To be or not to be an immigrant in the US
What brought you to the USA?
I went to the US in 1975, after finishing high school in Ponta Delgada. At the time the options were to go to Lisbon, to a higher education system in high post revolution turmoil, or to go to the US where I could stay with a brother. I opted to go to the US to do all my university work. I was at the same time running away from a confusing setting and looking for the benefits of one of the best higher education systems in the world. Name the three most valuable lessons you have learned in this country (at work or not).
1. Serious work is the only way to progress. 2. Do not prevent others from accomplishing their projects. 3. Work makes excellence.
I can best express the feeling with the following phrase I heard recently from a former director of Disney World in Florida Its not magic that makes this place work, it's work that makes this place magic. Basically, if you dont sew you cannot harvest.
In 1983 you went back to the Azores. Why?

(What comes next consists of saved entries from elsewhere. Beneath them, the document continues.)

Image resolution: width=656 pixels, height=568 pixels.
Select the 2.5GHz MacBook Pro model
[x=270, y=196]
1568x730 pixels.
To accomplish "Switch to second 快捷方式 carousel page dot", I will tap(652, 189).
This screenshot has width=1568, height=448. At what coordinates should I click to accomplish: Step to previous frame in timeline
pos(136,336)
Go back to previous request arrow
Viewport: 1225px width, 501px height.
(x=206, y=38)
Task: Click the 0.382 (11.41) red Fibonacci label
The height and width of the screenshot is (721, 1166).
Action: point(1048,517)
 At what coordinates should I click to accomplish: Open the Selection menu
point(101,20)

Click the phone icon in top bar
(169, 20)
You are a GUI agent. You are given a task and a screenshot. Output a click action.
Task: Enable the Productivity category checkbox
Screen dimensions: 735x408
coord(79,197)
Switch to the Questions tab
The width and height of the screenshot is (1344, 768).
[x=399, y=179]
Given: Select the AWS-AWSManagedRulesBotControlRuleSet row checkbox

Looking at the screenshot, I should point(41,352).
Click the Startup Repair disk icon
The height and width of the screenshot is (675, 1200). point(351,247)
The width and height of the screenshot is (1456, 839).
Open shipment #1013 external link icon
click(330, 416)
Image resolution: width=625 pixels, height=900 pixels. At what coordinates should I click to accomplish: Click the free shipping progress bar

Being in Portugal, the salary is not that fabulous but the system provides a lot of flexibility. This is good in the sense that you can do various things but is bad in that you end-up dispersing more than would be desirable in many instances. Aside from salary considerations and the work set-up, Portugal is a good place to be in Europe. The quality of life in the Azores is good, I have to admit. The weather is good, the food is good and the work environment is generally relaxed. There are many opportunities for those that are patient enough. Many frustrating moments for those that want to move fast. For someone who wants more time for himself this has been the right place to be.
What would you like to see changed in the Portuguese educational system?
Merit is frequently not the criteria to determine who gets what. Productivity is, as such, low for students, for teachers, for researchers and for administrators. The system should be changed to reward achievement and avoid all redundancies in the use of scarce resources.